Crowned had one of the best first episodes of trash reality TV ever in that it ended with a shocking elimination fake-out—the losers are expected to be "de-sashed," but the team asked to pick up the scissors were told to put them to use on another team who'd already breathed a sigh of relief. Since then, the show has been fairly routine, though the creators get kudos for finding interesting (in a bad way) personalities to people their bitchfest. Or at least women willing to pretend they're bitches for the duration of the series to make good TV—we all participate in our cultural delusions.
The most striking aspect of the show has been its increasing refusal to punish the phony villains it's created; usually, there is one nasty person—a loud black woman does the trick every time—who is allowed to survive eliminations by the skin of his or her fangs before getting poetic comeuppance. In the case of Crowned, there are multiple baddies, spoiled, malicious, holier-than-thou, fake, disrespectful moms and daughters, and so far they've outlasted a majority of the goodies, the kinder, often more naive, teams, like the clueless professor and her daughter (Annette and Alana) who named themselves "Silent But Deadly" without realizing why that moniker stinks.
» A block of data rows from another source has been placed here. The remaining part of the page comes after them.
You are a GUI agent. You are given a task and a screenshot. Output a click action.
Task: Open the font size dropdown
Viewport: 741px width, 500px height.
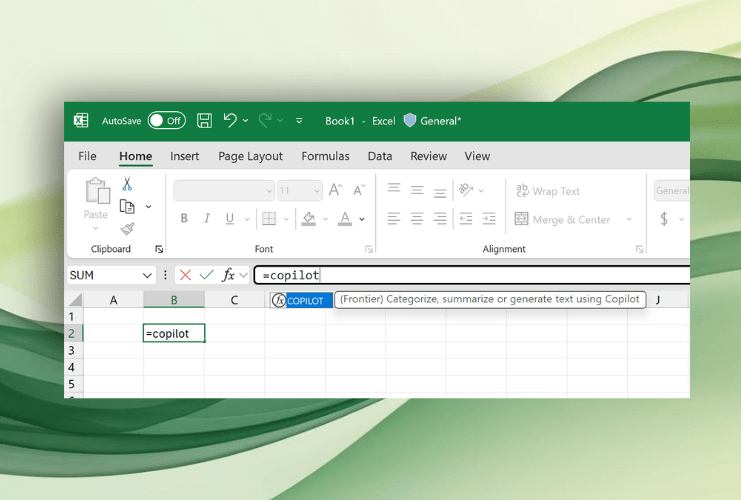click(315, 190)
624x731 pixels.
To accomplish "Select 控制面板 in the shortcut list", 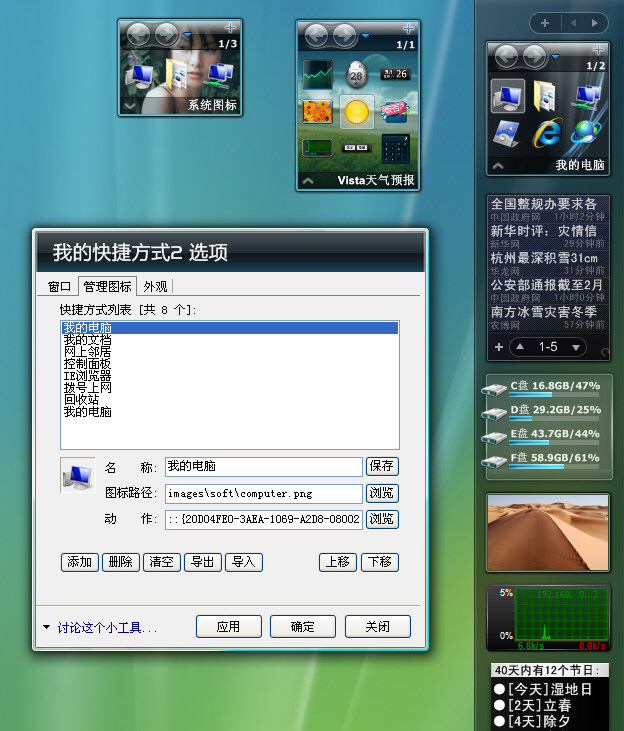I will coord(87,364).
But as always, the worst offender is a black woman, in this case Angela. Is this because black women are total bitches? I'm going to go out on a limb and guess it's because the majority of the viewing audience thinks, on some level, that they are, and seeing a cartoonish black woman with a bad wig sneering about her bling is appealing on a gut level. Intentions aside, Angela and her daughter Tenia—who've christened themselves "Skin Deep" with no irony at all—more than live up to the stereotypes. Their nastiness is palpable. I hope they were acting and I hope they got paid, because if they were my neighbors I'd move.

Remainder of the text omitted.